→ **What you will do**
Repeat the lines from the one containing "Task: Select USA in the standings table" through the last line of the data, exactly, pictures omitted.

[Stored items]
━━━━━━━━━━

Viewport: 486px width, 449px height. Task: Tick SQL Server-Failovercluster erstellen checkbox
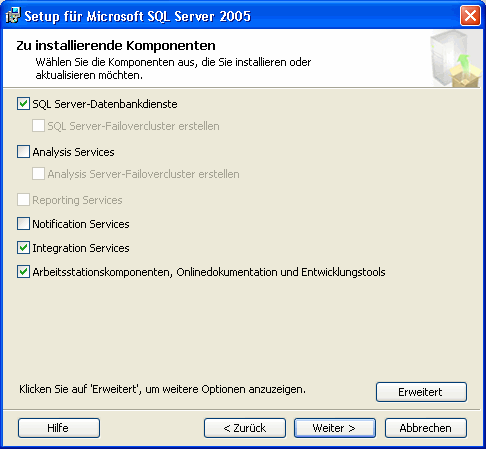click(x=38, y=126)
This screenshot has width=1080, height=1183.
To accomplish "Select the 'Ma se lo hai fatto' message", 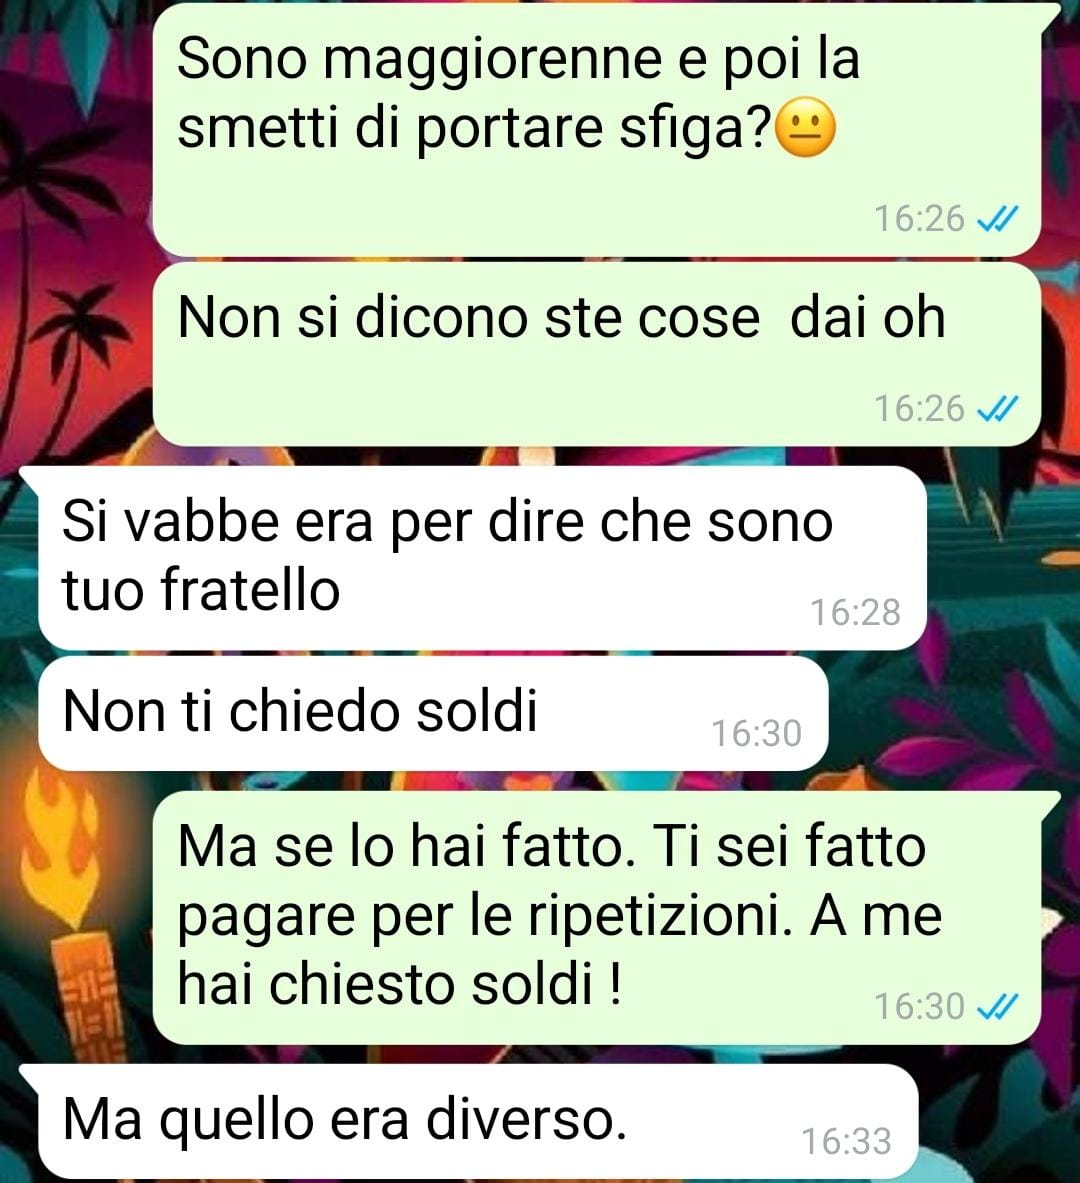I will 597,917.
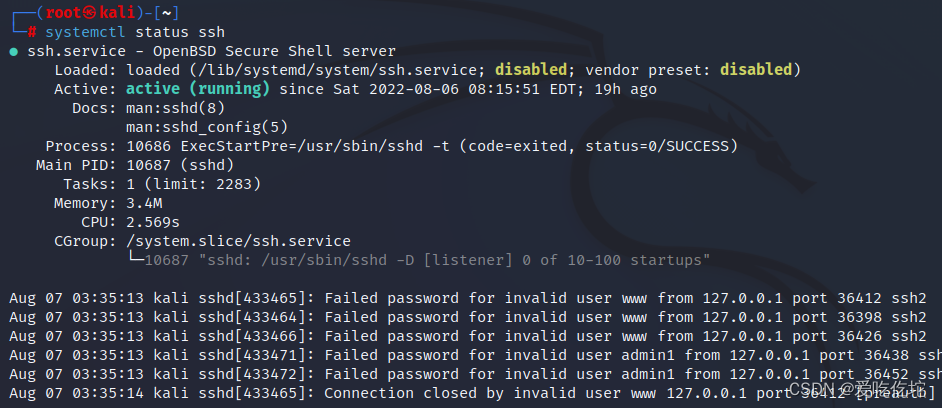Click the Connection closed log line

(470, 393)
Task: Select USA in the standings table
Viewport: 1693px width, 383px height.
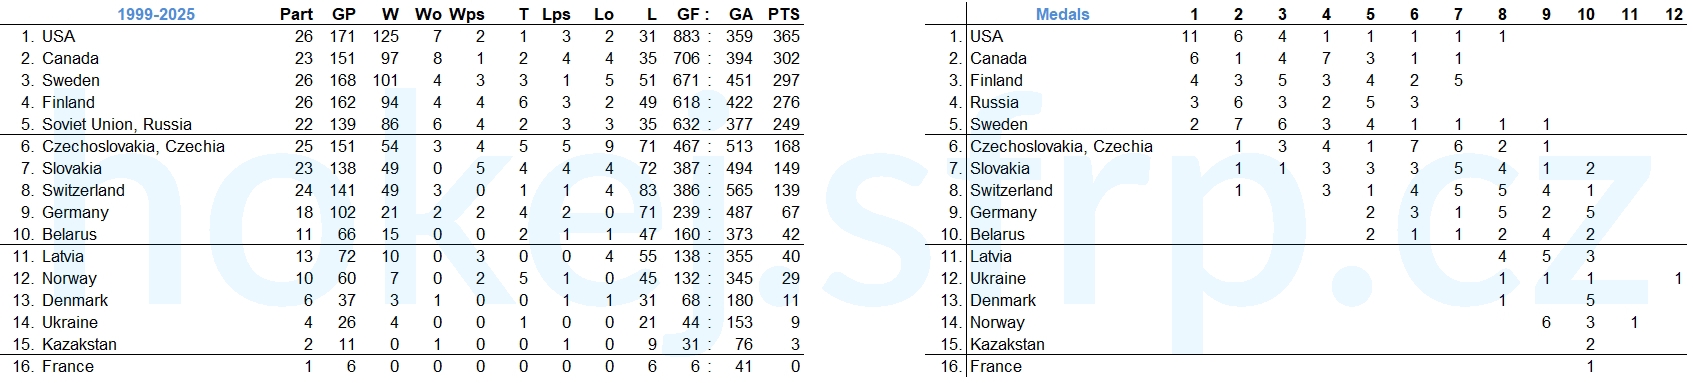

━━━━━━━━━━

→ **Your solution**
Task: Select USA in the standings table
Viewport: 1693px width, 383px height.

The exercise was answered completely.